As you work, always leave a little moisture in the cake. Don't pick up all the dissolved paint and leave the cake to dry out, or add a drop of water after you do. This continues the softening process in the cake. After five minutes or so, the paint will soften so much that one or two daubs with the brush will pick up a lot of paint; after about 10 minutes, the raw paint can be used for drybrush effects. Water evaporates fairly quickly from the cakes when you are working in low humidity, wind or heat, and in those cases you need to rewet the cakes more frequently.

wicking brush before rinsing, and testing color mixture

As the large areas of the painting are filled in and I start to add more details, I stop adding water to the cakes. After repeated wetting, the cakes shift toward a soft, gooey surface that is perfect for picking up paint for drybrush applications. If necessary, a wet brush will lift a heavy charge of paint quickly, because the surface is very soft.

By the time I've added the final touches, the cakes have usually dried out sufficiently to fold up the pan without mess, and all are as clean and uncontaminated as when I started.

In the field I work with a single small rinse container (holding about 2 cups of water), and I rarely have to change the water before I finish a painting.

brush mixing tricks

The brush can also be used in a number of ways to mix paints on the palette or on the page.

On the palette. The brush can be used as a measuring tool or eyedropper to pick up small quantities of dissolved paint from a paint well.

On the paper. The brush can be unevenly charged with paint to produce paint mixtures that change as the brush is used.

Flats or brights can be charged with one paint at one corner of the tuft, then tinted on one side with a second paint, to produce banded or two color strokes when the brush is used flat. When it is turned to paint along one corner, the amount of the second color that will mix into the stroke depends on the pressure applied to the tuft.

Rounds can be charged first with one paint mixture, then with a second. As the brush is drawn over the paper the mixtures will blend — from the second mixture into the first — in a graded but unpredictable way.

When mixing paint with a round, a smaller brush is better. I find a round in the #8 size works best; smaller sizes are too finnicky to use to transfer water, and larger sizes are harder to wick or rinse completely.

If you are going to use a large brush with the mixture (for example, a wash brush), use the smaller brush to move the paint onto the mixing area: when it is rinsed, it will not release much paint. Use the large brush to transfer water to the mixture, and to adjust the mixture by swirling against the paint already on the mixing area.

I've found that an acrylic flat is great for picking up raw paint. The flat acts as a small palette knife to scoop up paint, and it's very easy to wick off by wiping on the mixing area. It cannot carry much water, however, so a second brush (or a spoon or straw) must be used instead.

Sometimes, to start a new mixture, I simply take a 3/4" flat, use it first to transfer the amount of water I need to the mixing area, then scoop one paint with one corner of the tuft, rotate the brush 180 degrees, and scoop up the other paint with the opposite corner.

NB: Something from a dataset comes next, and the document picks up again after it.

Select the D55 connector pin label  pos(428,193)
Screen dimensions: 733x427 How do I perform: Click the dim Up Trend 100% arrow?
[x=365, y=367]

Try this, and you'll find it's quite easy to pick up two different colors with the same brush. I then plunge the whole brush in the mixing puddle to rinse the brush and mix the paints together.

Making paint wheels got me habituated to using flats, because they work so well in mixing colors (easy to pick up paint, easy to wick, easy to rinse). So much so, that I eventually had to force myself to learn the same methods using rounds, because I had lost the knack of them.